Task statement> From the entries, copy out every line in which the word "agent" is found.

*** Source data ***

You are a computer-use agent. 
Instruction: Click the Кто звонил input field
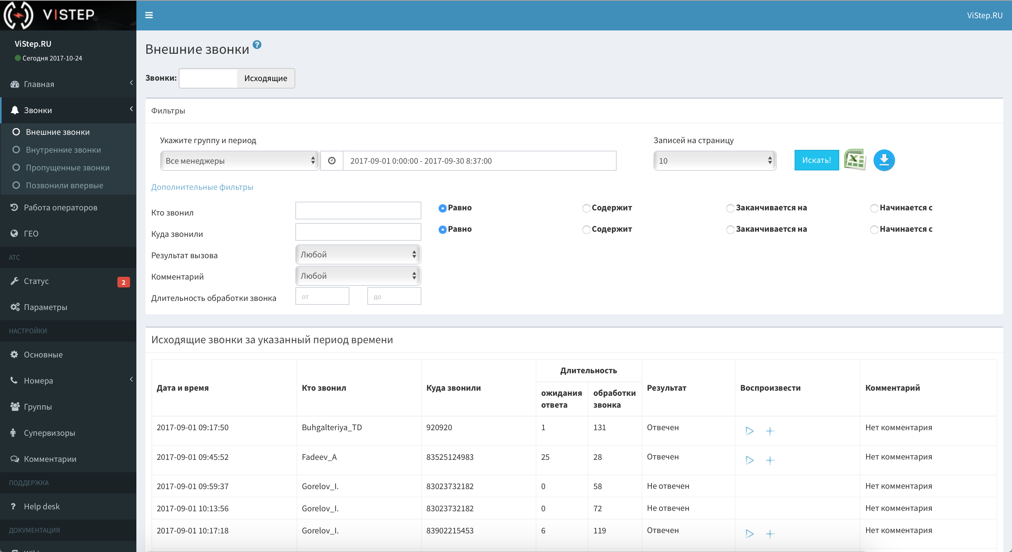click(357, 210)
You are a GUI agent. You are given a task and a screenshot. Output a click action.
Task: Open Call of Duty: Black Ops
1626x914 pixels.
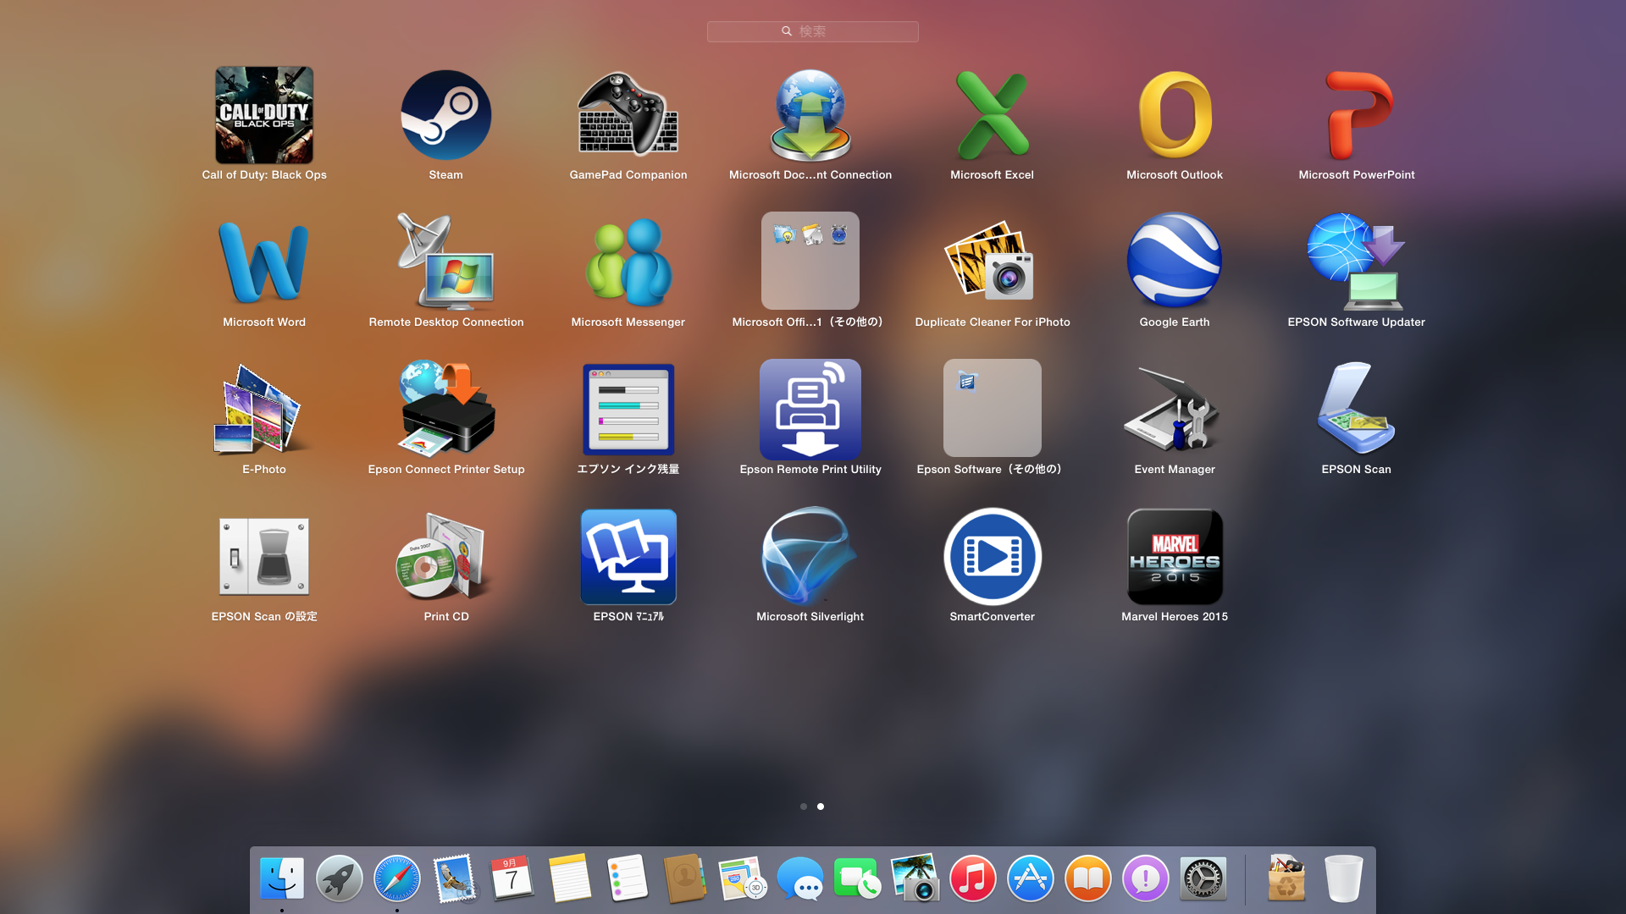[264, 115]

***
*** Source data ***

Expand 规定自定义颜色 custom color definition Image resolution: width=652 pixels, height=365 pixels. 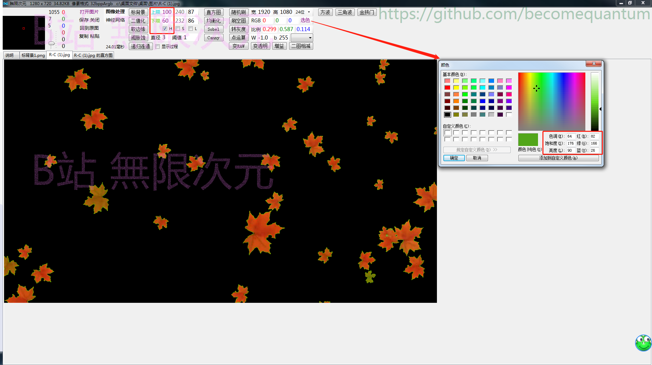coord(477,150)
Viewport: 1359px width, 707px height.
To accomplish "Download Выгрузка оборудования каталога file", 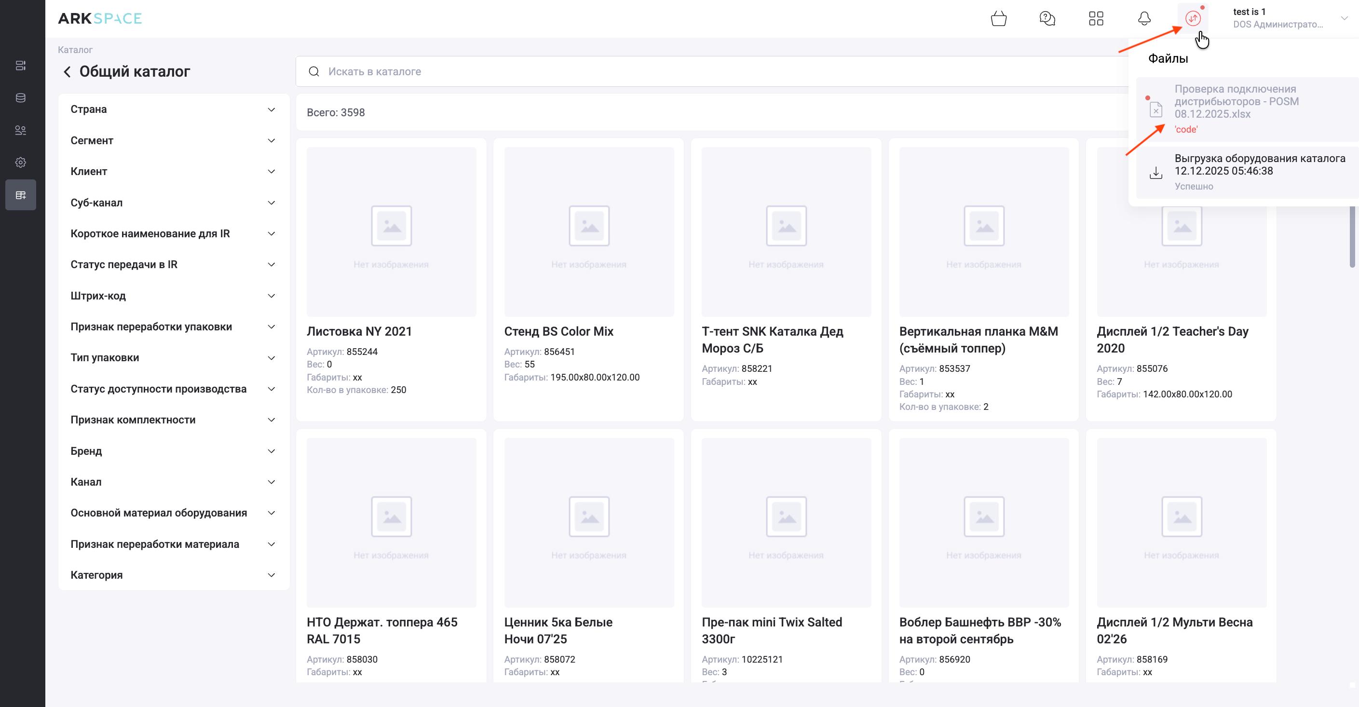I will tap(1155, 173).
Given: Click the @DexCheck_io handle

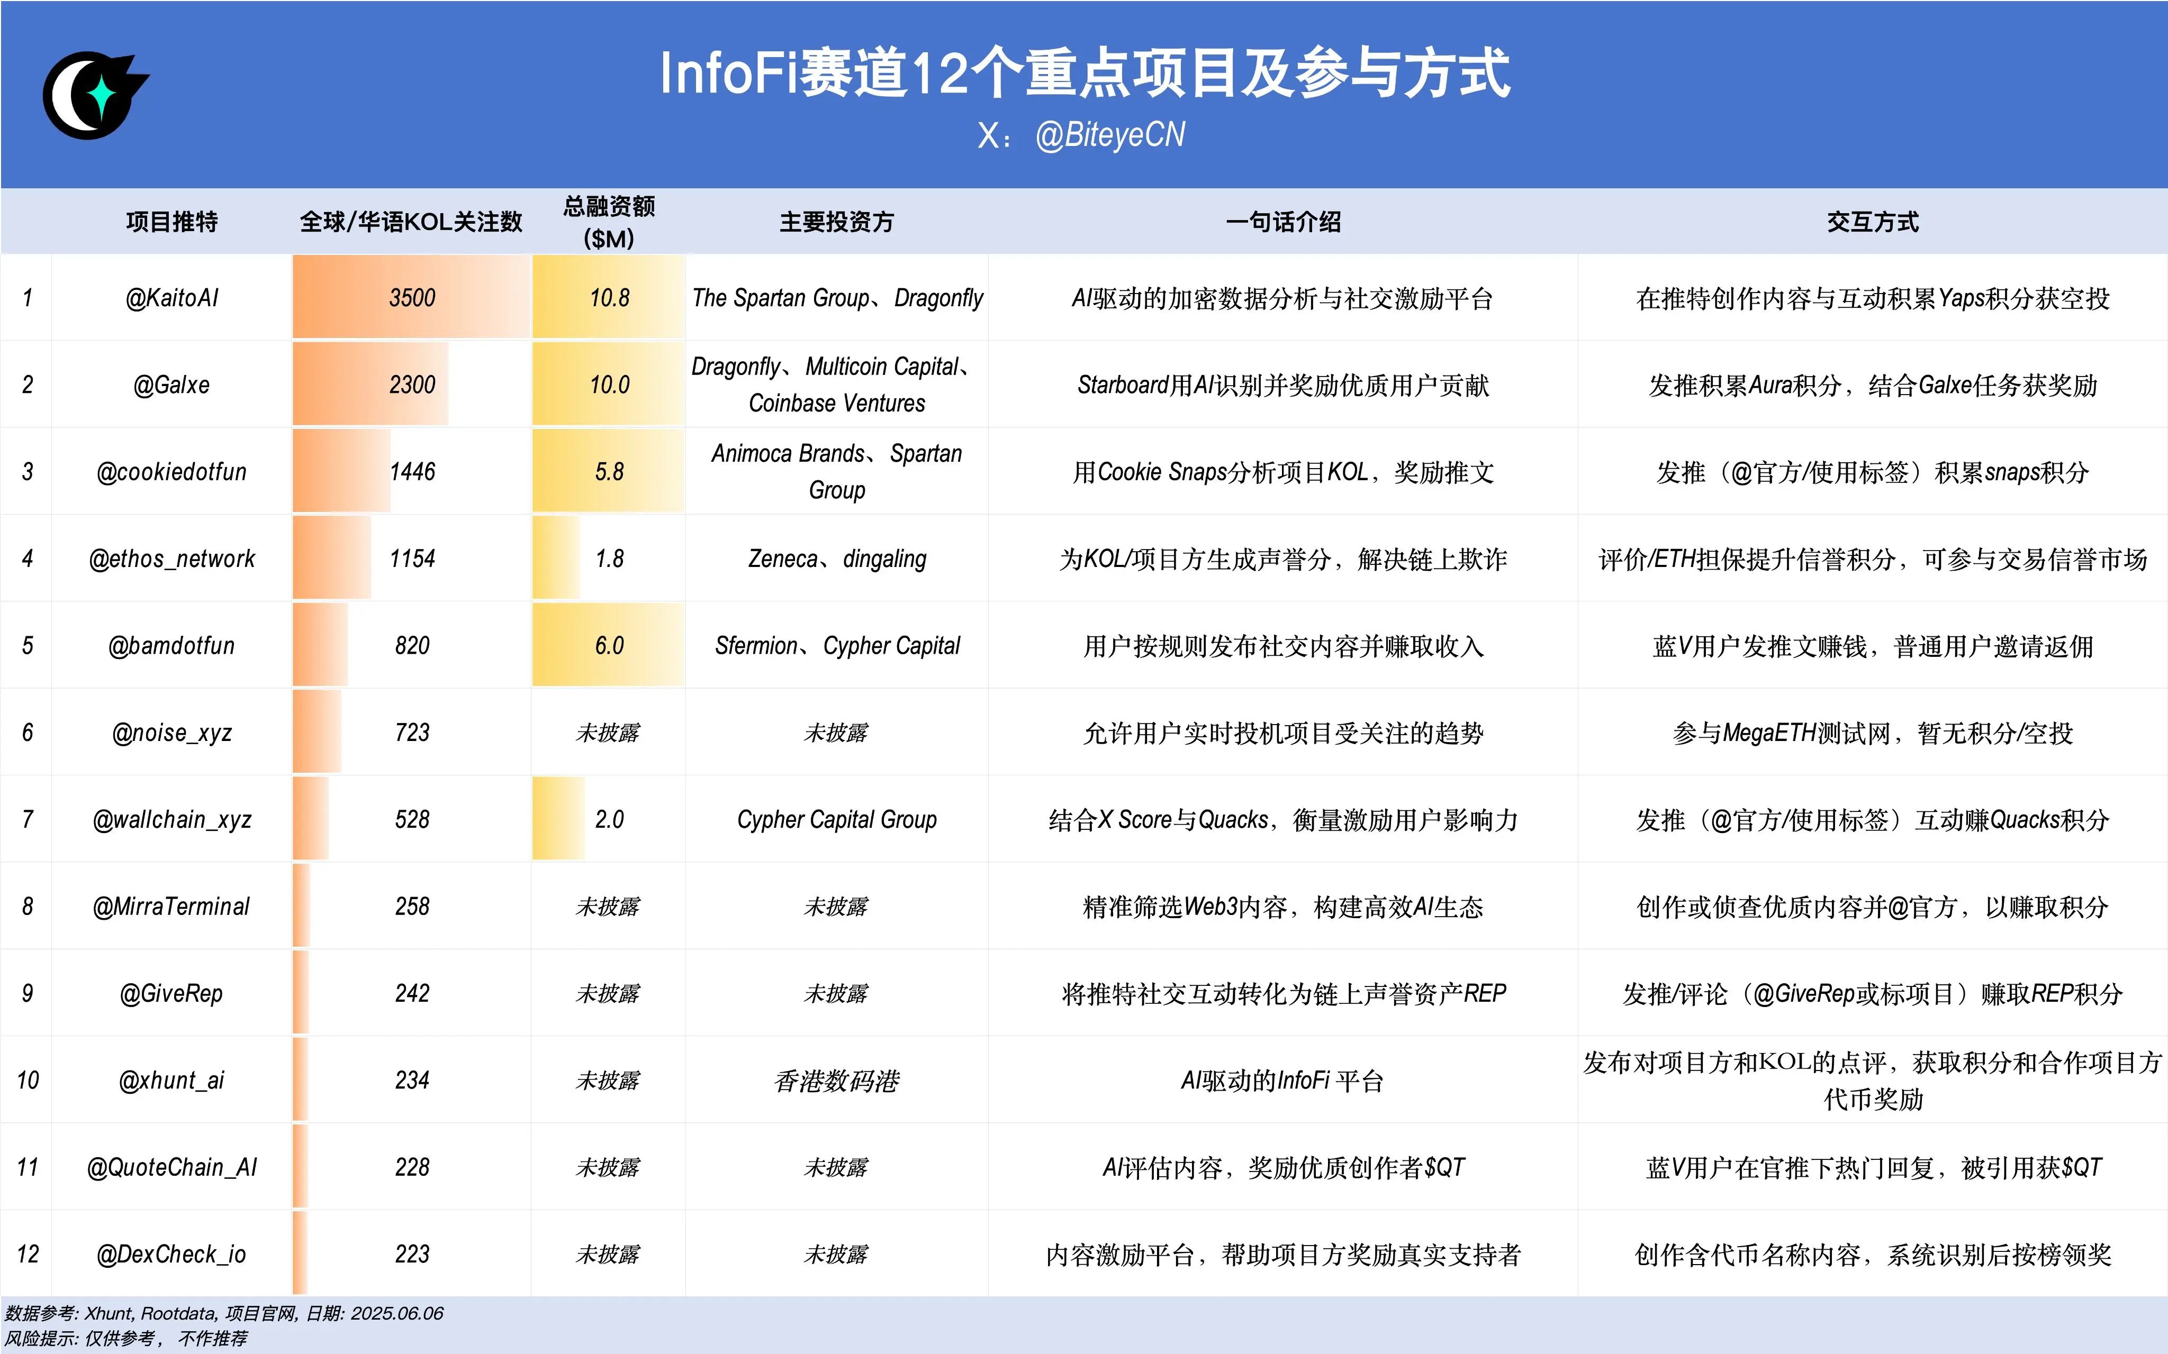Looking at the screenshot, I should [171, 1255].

***

The answer>
You are a computer-use agent. 
You are a GUI agent. You are given a task and a screenshot. Output a click action.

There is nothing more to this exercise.